Supplied material:
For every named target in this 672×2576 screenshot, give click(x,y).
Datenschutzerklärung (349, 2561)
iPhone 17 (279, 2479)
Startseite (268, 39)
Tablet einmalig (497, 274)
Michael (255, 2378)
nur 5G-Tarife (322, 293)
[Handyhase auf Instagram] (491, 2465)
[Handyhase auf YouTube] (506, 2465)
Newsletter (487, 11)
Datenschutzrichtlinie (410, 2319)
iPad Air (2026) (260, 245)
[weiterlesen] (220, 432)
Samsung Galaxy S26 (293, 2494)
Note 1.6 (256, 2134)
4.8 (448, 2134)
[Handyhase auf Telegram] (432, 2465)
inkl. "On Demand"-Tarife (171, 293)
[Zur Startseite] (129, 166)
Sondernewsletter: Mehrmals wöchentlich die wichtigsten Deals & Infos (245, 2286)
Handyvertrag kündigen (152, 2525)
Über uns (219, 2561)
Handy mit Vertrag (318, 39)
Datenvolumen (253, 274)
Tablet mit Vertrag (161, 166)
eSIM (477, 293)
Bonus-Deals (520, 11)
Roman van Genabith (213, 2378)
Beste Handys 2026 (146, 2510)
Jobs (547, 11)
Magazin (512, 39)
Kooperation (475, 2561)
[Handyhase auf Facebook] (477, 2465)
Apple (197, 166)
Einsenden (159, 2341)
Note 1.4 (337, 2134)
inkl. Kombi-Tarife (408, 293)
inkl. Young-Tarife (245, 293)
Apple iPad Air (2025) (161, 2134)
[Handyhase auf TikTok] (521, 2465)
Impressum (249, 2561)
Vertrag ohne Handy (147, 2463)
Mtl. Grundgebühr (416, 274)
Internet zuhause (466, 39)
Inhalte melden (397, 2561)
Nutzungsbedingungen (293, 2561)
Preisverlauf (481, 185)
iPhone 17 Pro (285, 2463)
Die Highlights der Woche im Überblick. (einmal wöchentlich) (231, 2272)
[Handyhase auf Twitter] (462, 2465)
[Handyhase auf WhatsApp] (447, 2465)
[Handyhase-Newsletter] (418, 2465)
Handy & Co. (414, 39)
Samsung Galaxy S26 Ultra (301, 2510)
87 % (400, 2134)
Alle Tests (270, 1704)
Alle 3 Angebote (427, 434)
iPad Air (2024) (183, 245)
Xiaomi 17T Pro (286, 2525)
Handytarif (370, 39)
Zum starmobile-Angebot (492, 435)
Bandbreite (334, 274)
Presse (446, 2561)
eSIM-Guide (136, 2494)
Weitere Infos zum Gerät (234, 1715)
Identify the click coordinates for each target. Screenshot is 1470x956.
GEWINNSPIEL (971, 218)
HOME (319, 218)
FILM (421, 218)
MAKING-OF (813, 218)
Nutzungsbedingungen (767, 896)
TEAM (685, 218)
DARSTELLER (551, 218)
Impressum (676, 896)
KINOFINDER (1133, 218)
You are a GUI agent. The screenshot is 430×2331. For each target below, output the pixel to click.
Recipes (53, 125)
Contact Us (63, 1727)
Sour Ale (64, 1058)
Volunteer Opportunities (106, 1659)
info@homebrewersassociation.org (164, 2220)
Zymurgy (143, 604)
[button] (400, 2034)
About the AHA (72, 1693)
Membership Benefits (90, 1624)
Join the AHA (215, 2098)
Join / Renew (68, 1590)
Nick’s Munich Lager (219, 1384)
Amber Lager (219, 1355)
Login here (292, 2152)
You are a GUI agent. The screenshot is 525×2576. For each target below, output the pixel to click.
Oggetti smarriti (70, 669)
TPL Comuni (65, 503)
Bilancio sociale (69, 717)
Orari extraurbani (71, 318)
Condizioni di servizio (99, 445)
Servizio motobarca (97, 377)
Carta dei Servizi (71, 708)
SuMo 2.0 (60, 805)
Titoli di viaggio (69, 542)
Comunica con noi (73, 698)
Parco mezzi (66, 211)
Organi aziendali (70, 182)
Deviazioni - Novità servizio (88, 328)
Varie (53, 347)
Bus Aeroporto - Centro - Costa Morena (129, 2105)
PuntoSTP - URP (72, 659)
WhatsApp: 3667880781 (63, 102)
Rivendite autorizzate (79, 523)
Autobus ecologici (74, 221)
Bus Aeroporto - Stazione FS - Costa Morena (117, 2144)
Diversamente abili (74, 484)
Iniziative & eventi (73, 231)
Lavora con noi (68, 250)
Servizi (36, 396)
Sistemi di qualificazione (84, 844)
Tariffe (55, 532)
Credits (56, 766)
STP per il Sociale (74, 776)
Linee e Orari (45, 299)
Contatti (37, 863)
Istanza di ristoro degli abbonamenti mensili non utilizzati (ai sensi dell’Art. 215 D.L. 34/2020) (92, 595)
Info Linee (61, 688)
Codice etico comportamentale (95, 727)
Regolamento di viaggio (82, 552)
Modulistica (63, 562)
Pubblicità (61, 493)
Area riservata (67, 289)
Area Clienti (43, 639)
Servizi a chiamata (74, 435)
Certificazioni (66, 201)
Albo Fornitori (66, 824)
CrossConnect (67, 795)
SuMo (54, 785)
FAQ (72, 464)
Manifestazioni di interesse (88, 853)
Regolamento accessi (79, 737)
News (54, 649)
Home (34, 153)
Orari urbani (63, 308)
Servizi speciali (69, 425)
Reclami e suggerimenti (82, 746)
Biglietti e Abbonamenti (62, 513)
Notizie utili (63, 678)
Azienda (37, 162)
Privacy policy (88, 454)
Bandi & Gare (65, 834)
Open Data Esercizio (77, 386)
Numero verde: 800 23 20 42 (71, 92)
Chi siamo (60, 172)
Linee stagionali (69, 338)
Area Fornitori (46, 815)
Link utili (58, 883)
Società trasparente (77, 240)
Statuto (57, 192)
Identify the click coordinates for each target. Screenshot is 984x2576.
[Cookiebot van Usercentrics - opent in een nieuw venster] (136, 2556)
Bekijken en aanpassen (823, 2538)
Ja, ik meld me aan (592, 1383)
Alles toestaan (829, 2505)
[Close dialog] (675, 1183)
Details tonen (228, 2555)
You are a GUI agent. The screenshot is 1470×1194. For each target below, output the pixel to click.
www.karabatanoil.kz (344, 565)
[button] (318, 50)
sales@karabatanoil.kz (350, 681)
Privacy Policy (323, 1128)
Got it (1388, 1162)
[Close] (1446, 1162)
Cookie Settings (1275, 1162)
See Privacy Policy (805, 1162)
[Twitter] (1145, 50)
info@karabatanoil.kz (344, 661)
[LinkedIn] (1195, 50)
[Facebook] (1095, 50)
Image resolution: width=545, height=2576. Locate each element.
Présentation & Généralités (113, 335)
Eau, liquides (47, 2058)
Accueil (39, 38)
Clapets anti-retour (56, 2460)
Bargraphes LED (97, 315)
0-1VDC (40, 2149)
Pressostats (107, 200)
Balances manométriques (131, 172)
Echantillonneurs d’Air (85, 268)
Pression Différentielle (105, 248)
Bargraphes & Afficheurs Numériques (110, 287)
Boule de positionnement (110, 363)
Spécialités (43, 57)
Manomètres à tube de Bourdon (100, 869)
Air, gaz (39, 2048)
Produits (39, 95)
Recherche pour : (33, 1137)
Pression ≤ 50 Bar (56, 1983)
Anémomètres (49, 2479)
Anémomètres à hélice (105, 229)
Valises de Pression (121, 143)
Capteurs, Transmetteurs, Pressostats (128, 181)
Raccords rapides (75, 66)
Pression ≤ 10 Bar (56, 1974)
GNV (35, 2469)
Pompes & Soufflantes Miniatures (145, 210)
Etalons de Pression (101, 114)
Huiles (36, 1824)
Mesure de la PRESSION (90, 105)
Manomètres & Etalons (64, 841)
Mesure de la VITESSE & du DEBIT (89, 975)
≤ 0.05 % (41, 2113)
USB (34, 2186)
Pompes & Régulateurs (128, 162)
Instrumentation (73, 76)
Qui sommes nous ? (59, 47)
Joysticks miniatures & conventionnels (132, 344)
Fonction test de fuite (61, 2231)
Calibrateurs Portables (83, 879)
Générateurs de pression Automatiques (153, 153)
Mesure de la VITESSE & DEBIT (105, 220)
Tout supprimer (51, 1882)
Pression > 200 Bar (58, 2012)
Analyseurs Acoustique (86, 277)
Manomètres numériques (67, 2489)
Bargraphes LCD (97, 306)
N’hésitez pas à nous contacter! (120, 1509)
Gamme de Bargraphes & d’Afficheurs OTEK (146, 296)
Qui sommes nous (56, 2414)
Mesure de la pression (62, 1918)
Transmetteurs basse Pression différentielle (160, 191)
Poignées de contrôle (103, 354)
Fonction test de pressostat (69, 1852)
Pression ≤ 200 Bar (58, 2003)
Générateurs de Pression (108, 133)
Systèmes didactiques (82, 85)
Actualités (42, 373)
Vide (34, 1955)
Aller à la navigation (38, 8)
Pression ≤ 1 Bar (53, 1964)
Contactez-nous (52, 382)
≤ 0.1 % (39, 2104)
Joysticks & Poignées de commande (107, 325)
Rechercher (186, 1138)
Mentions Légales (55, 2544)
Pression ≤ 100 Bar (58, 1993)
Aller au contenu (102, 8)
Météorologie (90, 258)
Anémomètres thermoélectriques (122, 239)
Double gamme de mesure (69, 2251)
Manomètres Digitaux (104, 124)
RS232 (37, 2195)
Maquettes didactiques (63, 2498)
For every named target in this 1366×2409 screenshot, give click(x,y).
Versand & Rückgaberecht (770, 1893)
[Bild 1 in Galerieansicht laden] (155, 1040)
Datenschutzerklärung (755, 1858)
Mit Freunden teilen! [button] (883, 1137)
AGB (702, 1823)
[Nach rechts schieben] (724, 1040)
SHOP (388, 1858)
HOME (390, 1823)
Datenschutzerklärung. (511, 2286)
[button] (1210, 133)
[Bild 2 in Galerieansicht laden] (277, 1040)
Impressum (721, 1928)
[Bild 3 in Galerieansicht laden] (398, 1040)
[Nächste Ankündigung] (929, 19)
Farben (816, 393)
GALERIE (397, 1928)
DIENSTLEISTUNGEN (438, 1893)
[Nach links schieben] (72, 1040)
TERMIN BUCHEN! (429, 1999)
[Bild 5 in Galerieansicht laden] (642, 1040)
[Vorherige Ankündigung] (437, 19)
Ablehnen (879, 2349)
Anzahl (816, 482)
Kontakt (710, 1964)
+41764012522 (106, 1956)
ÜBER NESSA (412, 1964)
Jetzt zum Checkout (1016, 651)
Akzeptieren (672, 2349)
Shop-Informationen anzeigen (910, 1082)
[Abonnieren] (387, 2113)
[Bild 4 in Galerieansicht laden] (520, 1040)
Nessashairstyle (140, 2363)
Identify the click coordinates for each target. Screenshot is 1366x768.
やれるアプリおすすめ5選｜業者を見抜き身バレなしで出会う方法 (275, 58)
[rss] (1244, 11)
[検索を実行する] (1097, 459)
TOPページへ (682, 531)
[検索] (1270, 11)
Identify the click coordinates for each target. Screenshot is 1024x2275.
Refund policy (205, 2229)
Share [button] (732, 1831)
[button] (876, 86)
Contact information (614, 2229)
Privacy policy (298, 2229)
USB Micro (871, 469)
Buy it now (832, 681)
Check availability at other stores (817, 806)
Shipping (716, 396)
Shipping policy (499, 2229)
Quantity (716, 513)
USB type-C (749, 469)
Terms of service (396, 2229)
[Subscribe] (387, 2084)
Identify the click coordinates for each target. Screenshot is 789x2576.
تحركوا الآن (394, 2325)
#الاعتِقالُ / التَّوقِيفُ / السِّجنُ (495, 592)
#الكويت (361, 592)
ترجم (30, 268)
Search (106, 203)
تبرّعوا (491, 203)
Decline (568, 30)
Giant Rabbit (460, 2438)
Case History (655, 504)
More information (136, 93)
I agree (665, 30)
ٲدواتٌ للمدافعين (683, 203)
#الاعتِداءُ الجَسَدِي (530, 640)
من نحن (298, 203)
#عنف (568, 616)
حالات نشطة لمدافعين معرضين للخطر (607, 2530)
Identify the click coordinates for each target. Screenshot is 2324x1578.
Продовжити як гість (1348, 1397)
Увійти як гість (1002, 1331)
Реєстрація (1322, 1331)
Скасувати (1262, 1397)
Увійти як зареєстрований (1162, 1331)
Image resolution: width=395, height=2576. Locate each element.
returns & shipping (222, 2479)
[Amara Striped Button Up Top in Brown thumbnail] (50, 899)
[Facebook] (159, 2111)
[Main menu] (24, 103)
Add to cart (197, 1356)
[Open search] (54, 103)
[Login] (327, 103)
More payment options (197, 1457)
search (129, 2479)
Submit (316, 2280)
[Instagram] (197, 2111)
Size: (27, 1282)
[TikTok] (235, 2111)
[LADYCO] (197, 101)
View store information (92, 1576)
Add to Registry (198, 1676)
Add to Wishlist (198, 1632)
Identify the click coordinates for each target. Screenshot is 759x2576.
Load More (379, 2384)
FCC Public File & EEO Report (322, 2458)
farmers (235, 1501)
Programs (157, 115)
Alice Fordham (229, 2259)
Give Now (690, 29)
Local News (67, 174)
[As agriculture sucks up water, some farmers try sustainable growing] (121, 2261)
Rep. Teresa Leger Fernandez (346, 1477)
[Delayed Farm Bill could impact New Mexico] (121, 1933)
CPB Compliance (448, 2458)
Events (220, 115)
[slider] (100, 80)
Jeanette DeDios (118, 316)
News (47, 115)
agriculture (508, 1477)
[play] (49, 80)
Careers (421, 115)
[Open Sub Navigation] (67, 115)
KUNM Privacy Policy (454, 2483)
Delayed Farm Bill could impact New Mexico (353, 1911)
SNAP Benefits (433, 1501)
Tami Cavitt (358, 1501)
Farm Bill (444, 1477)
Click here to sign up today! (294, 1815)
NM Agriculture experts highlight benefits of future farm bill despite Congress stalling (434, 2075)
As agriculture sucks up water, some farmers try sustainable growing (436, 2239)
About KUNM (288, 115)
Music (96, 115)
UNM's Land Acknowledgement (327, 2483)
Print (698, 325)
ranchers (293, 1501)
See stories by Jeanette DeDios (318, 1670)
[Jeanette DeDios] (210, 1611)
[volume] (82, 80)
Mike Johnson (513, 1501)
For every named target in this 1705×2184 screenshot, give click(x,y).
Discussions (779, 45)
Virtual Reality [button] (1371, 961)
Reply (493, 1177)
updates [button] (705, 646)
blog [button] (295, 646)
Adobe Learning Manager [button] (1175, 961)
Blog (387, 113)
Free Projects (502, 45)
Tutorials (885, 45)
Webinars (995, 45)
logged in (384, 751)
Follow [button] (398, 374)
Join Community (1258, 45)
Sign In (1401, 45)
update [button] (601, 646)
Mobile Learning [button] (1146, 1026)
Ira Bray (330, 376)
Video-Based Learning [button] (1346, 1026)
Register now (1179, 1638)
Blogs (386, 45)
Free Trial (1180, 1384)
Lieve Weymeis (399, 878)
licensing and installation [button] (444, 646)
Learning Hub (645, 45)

Directions for this task:
In the listing above, find the line with "Inhalte melden (397, 2561)" and the line with "Titoli di viaggio (69, 542)", then print exactly those two lines and every line between them, and nothing more.

Expected answer:
Inhalte melden (397, 2561)
Nutzungsbedingungen (293, 2561)
Preisverlauf (481, 185)
iPhone 17 Pro (285, 2463)
Die Highlights der Woche im Überblick. (einmal wöchentlich) (231, 2272)
[Handyhase auf Twitter] (462, 2465)
[Handyhase auf WhatsApp] (447, 2465)
[Handyhase-Newsletter] (418, 2465)
Handy & Co. (414, 39)
Samsung Galaxy S26 Ultra (301, 2510)
87 % (400, 2134)
Alle Tests (270, 1704)
Alle 3 Angebote (427, 434)
iPad Air (2024) (183, 245)
Xiaomi 17T Pro (286, 2525)
Handytarif (370, 39)
Zum starmobile-Angebot (492, 435)
Bandbreite (334, 274)
Presse (446, 2561)
eSIM-Guide (136, 2494)
Weitere Infos zum Gerät (234, 1715)
Identify the click coordinates for each target. Screenshot is 1470x956.
GEWINNSPIEL (971, 218)
HOME (319, 218)
FILM (421, 218)
MAKING-OF (813, 218)
Nutzungsbedingungen (767, 896)
TEAM (685, 218)
DARSTELLER (551, 218)
Impressum (676, 896)
KINOFINDER (1133, 218)
You are a GUI agent. The screenshot is 430×2331. For each target below, output the pixel to click.
Recipes (53, 125)
Contact Us (63, 1727)
Sour Ale (64, 1058)
Volunteer Opportunities (106, 1659)
info@homebrewersassociation.org (164, 2220)
Zymurgy (143, 604)
[button] (400, 2034)
About the AHA (72, 1693)
Membership Benefits (90, 1624)
Join the AHA (215, 2098)
Join / Renew (68, 1590)
Nick’s Munich Lager (219, 1384)
Amber Lager (219, 1355)
Login here (292, 2152)
You are a GUI agent. The screenshot is 525×2576. For each target below, output the pixel to click.
Oggetti smarriti (70, 669)
TPL Comuni (65, 503)
Bilancio sociale (69, 717)
Orari extraurbani (71, 318)
Condizioni di servizio (99, 445)
Servizio motobarca (97, 377)
Carta dei Servizi (71, 708)
SuMo 2.0 (60, 805)
Titoli di viaggio (69, 542)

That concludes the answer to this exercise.